→ Problem to work on: Produce word for word the lines of the data below running from the one that has "Red lentils (277, 1983)" to the one that has "[Fenugreek seeds] (200, 2100)", inclusive, and no others.

→ Available records:
»»

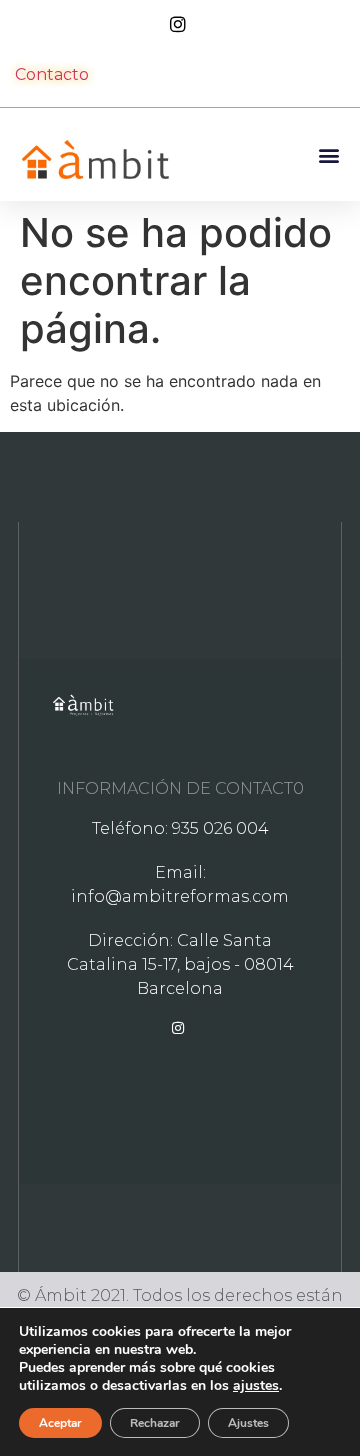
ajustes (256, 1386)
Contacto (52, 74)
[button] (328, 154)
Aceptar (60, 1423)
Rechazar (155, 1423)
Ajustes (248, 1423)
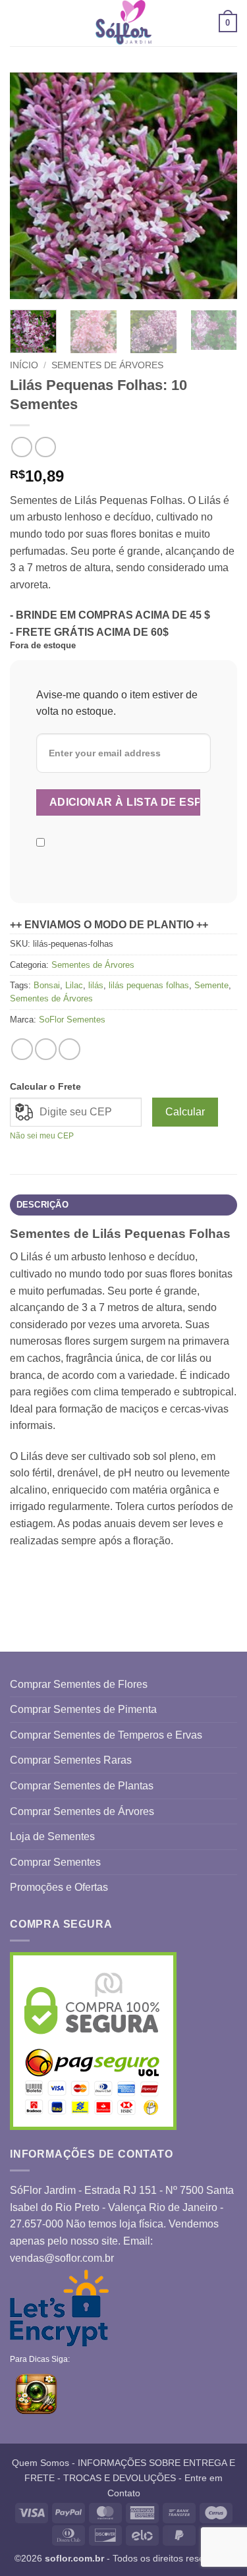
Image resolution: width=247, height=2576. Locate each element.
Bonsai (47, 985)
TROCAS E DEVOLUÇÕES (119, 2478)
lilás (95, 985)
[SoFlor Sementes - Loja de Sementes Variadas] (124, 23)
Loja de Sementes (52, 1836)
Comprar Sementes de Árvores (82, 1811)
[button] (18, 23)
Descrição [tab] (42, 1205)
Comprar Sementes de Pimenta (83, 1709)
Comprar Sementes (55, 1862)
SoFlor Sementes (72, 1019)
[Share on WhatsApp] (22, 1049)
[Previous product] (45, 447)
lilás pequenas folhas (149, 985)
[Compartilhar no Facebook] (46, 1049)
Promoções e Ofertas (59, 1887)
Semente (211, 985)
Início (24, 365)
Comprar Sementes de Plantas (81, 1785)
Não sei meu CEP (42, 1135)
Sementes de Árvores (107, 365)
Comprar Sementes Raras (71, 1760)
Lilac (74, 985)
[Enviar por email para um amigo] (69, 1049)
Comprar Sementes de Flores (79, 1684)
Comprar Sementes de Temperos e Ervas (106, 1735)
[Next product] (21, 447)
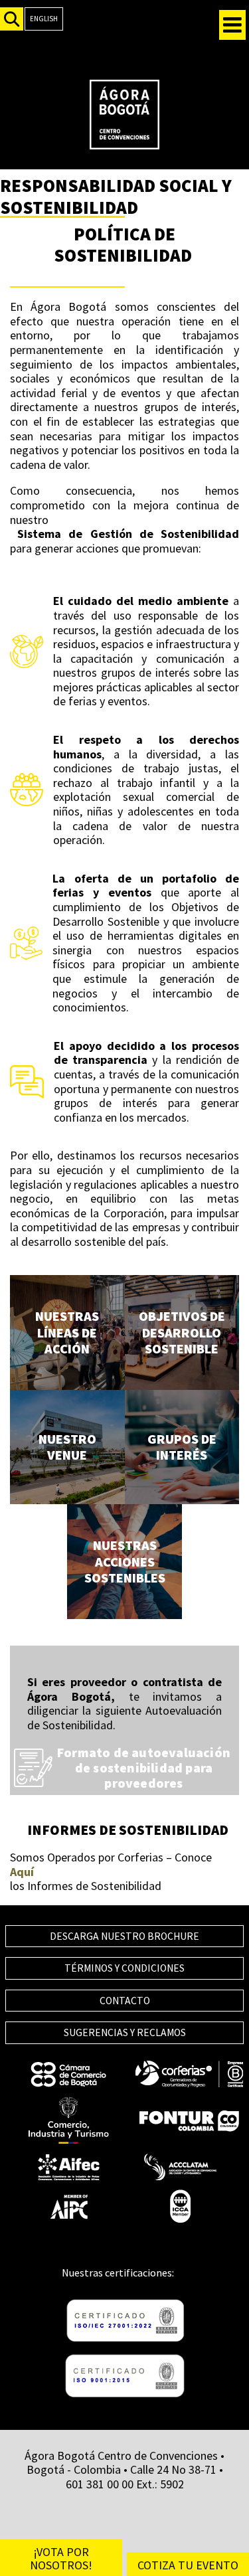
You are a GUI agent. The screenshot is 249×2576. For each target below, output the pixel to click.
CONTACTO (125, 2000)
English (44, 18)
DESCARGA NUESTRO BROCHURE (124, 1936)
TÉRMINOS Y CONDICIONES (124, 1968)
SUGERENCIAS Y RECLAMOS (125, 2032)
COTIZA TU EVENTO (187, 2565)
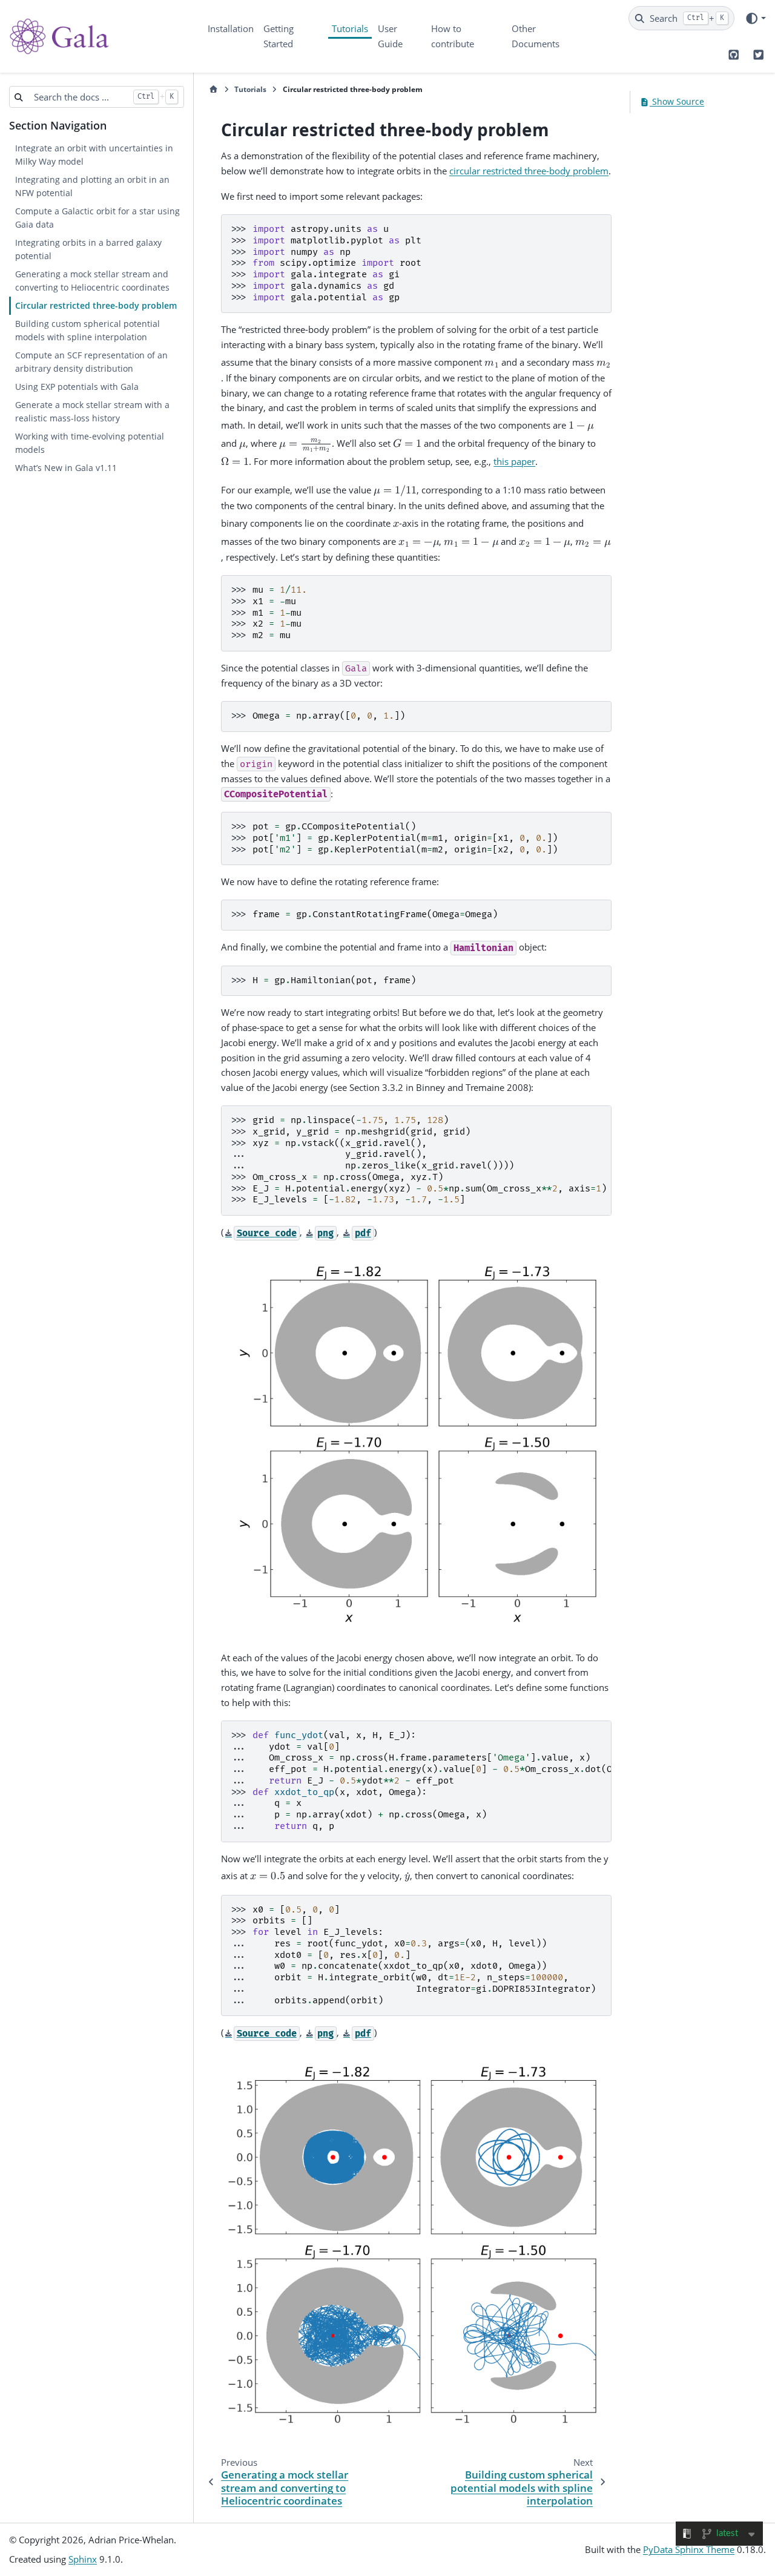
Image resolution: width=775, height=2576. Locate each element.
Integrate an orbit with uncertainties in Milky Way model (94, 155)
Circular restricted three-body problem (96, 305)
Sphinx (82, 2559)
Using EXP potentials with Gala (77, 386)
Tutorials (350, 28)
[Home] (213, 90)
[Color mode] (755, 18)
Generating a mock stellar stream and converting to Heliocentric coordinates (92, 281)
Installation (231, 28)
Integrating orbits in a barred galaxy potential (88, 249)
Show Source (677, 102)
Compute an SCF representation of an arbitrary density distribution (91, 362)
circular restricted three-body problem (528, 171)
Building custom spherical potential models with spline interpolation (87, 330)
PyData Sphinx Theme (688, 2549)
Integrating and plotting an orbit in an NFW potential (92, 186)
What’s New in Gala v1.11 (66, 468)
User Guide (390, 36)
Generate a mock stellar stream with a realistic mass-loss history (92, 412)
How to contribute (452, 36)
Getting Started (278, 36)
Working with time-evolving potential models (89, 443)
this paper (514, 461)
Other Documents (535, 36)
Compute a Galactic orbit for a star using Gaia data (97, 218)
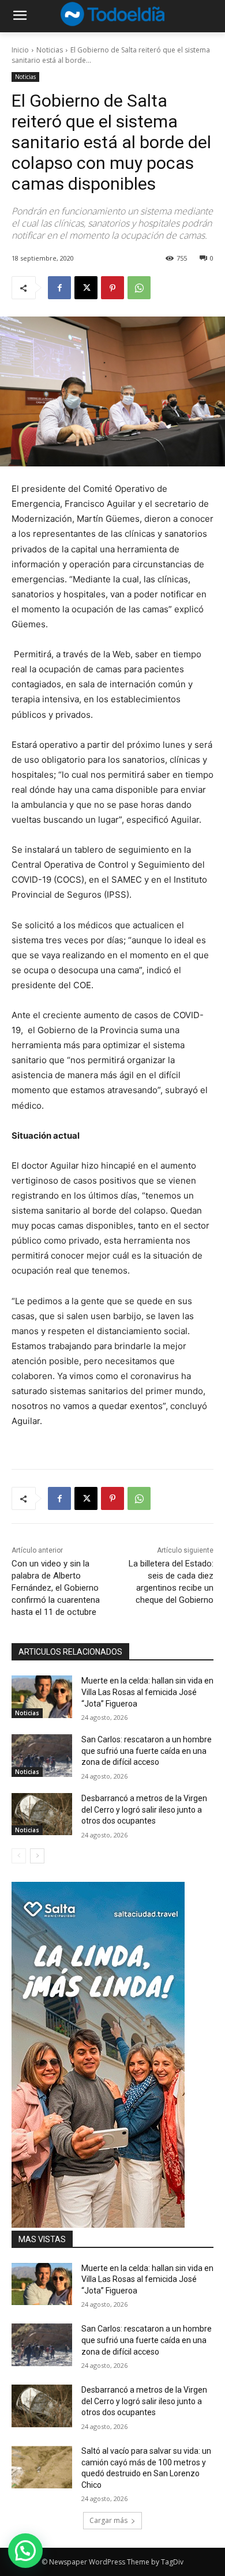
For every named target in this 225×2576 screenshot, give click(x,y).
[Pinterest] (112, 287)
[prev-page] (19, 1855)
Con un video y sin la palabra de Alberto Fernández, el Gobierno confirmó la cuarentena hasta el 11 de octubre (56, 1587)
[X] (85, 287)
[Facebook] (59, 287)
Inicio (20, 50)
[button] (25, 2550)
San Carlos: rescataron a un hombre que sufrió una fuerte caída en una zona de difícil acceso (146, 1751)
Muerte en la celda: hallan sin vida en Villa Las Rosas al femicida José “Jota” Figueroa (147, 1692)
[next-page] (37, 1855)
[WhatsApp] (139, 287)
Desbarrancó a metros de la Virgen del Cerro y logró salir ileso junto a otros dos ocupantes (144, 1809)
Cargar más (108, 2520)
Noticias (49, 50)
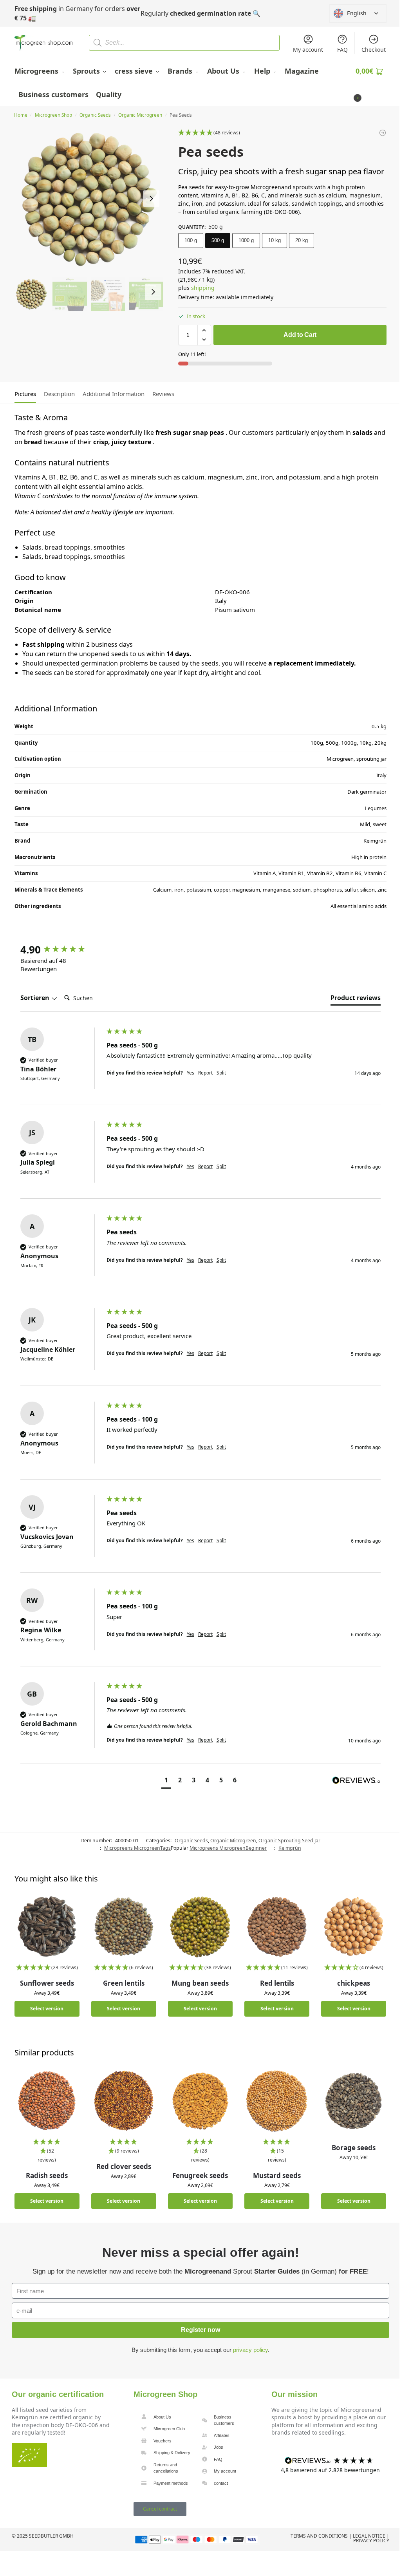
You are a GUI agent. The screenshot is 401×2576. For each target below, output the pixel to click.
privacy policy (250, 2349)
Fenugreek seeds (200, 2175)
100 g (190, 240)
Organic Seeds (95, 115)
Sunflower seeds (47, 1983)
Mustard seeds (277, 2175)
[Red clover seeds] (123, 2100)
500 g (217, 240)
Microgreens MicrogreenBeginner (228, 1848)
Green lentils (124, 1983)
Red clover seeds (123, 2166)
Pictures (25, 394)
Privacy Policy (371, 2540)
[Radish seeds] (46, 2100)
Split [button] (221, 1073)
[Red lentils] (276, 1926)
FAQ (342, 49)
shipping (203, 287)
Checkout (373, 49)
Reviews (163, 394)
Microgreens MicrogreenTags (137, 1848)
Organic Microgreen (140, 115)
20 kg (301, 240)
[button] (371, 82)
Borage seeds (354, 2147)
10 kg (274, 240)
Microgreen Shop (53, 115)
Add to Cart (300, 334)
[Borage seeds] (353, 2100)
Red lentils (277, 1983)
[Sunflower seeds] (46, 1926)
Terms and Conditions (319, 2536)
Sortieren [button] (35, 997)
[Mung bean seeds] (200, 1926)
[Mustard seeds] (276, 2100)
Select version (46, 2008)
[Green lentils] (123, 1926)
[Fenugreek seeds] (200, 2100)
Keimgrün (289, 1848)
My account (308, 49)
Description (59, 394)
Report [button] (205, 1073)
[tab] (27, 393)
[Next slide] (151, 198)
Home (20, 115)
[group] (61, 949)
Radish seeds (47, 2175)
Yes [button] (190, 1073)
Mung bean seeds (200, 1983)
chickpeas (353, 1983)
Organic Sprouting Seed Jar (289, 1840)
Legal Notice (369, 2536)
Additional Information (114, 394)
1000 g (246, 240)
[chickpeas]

««

→ Response to the exercise:
Red lentils (277, 1983)
[Sunflower seeds] (46, 1926)
Terms and Conditions (319, 2536)
Sortieren [button] (35, 997)
[Mung bean seeds] (200, 1926)
[Mustard seeds] (276, 2100)
Select version (46, 2008)
[Green lentils] (123, 1926)
[Fenugreek seeds] (200, 2100)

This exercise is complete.